Previous studies in Turkey have reported rates of medical malpractice of 15-40% in the branches of neurology, pediatric health and diseases, anesthesia, orthopedics, plastic surgery, ophthalmology, urology, gynecology, and obstetrics and general surgery.[10, 11, 22-26] In a thesis related to “Malpractice in Cardiovascular Diseases”, malpractice was reported at the rate of 30.3% in the branch of cardiology.[27] In the current study, the physician malpractice rate was found to be 5.6%. This showed significant differences in the rates of medical malpractice according to the specialist branch and scope of studies performed.
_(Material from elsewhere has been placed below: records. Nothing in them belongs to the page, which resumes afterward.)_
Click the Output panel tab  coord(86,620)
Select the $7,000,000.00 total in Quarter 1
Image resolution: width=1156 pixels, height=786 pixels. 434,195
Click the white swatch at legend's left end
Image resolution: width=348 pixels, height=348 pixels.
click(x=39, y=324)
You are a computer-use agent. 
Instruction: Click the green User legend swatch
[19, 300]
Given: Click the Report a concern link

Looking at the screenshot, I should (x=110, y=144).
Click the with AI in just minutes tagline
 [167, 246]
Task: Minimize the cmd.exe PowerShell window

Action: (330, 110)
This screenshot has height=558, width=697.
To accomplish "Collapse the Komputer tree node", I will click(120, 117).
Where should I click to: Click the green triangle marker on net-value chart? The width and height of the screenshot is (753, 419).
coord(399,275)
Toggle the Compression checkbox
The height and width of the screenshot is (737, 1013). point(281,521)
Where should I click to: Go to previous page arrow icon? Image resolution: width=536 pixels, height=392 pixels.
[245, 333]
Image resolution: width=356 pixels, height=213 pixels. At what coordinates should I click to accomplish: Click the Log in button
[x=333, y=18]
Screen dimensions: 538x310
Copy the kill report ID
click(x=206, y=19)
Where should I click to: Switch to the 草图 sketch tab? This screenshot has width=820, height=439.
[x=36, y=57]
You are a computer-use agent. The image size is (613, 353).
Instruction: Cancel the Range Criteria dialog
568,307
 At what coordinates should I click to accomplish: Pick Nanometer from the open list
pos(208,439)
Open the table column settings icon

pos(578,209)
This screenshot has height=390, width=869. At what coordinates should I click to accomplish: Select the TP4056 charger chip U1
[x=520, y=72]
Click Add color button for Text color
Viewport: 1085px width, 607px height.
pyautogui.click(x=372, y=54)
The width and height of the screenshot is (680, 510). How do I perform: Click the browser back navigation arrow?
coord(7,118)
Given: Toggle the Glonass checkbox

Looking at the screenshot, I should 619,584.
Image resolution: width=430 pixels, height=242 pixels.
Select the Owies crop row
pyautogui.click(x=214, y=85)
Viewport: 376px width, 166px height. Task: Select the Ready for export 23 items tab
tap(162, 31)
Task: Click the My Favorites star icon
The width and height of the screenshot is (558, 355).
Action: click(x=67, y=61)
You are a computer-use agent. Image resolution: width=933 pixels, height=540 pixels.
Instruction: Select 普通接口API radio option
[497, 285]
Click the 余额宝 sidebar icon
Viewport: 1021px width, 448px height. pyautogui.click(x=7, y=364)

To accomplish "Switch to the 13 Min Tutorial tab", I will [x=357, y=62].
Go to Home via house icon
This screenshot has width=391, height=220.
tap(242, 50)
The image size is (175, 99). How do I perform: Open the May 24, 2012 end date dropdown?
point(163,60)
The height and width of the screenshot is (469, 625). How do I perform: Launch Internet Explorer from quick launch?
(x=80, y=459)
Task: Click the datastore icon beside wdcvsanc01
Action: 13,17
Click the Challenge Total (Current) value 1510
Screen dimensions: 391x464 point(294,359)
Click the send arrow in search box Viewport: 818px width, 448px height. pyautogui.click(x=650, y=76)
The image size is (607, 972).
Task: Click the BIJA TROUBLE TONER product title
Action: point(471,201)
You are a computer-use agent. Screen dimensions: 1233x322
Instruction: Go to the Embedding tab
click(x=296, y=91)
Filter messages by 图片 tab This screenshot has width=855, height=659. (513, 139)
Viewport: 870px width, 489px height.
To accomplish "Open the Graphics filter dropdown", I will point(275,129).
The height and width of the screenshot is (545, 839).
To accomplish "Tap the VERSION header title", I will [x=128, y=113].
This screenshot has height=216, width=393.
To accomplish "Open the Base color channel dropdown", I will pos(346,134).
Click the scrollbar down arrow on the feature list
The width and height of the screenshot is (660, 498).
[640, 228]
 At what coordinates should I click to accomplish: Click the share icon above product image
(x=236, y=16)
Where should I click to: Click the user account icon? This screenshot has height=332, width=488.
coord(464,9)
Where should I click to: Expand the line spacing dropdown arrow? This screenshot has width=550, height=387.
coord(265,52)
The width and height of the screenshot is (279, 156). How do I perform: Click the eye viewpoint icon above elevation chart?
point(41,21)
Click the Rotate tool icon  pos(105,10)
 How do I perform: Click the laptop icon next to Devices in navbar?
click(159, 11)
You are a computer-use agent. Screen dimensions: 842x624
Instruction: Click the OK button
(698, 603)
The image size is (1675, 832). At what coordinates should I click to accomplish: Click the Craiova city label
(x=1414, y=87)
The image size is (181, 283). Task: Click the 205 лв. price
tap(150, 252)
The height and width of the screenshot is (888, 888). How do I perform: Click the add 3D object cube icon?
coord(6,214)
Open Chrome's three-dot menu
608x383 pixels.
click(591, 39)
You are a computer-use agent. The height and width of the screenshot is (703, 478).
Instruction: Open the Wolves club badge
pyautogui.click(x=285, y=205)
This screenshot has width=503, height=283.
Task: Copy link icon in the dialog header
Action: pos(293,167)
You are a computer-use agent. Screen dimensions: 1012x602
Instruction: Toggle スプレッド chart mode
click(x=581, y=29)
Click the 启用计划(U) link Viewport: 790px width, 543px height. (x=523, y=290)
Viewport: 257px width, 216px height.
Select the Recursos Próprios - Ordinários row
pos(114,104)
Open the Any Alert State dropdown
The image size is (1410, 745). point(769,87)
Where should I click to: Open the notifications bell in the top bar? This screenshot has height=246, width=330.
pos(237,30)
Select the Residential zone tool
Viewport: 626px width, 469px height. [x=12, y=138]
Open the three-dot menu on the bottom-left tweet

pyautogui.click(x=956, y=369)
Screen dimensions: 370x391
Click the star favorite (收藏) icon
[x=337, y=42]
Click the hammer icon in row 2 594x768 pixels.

The reason for the lower rate of malpractice in the current study compared with previous studies related to cardiology was thought to be the inclusion of only cases that resulted in death.
Treatment errors have been seen more often in general surgery, neurosurgery, and urology, and diagnostic errors in neurology, pediatric health and diseases, and gynecology and obstetrics in previous studies in Turkey.[10, 11, 22-24] In cardiology in Turkey, treatment/follow-up errors have been reported to be the most frequent with the most errors in treatment.[27] In cardiology medical malpractice claims linked to the decision of the American Insurance data, diagnostic error was reported to be most commonly associated with CAD.[28] The results of the current study showed that the most frequent error made by cardiology physicians was in the diagnostic process (n=6, 66.7%). This was followed by errors in the follow-up process (n=2, 22.2%) and errors in the treatment process (n=1, 11.1%). Due to greater errors in the diagnostic process and high amounts of compensation, physicians may apply defensive-type practices to reduce the complaints of patients and their families and protect themselves from cases that are opened.[29] As no data on studies in Turkey related to defensive medical practices are available in the easily available literature, no further comment can be made on this point.
Previous studies on cardiology have shown that death is the primary reason for court cases. High mortality rates of 31-75% are striking.[12, 13, 18] That mortality rates are this high in medical malpractice claims in cardiology in particular increase the importance of autopsy in cardiology because autopsy is accepted as one of the most reliable methods in the prosecution of medical malpractice claims.[30-32] In cases with a claim of medical malpractice resulting in death in Turkey, the rate of autopsies performed varies between 42.6% and 74%.[10, 11, 22-24]
Autopsy was performed on 59 (36.9%) patients in the current study, but not on 101 (63.1%). It was thought that the low rate of autopsy in this study could be because the patient’s relatives encountering an unexpected death did not immediately think about complaining about the event, that they do not have sufficient information about the procedure, that they do not want an autopsy for emotional reasons or especially because of religious beliefs, or associated with incorrect thoughts such as thinking that the physician requires permission from the family for an autopsy, and an autopsy would reveal errors of the physician.
Study Limitations
This study has several limitations that should be considered. These features include the fact that it was a single-center study with a relatively small sample size and that the study was retrospective.
CONCLUSION
Claims of medical malpractice are continuously increasing, and this has negative physical and psychological effects for healthcare personnel. Studies on this subject can provide guidance and help protect healthcare workers from potential negative effects. From a scan of the literature there were seen to be very few references on this subject, and therefore, it can be considered that increasing these types of studies will be able to guide clinicians.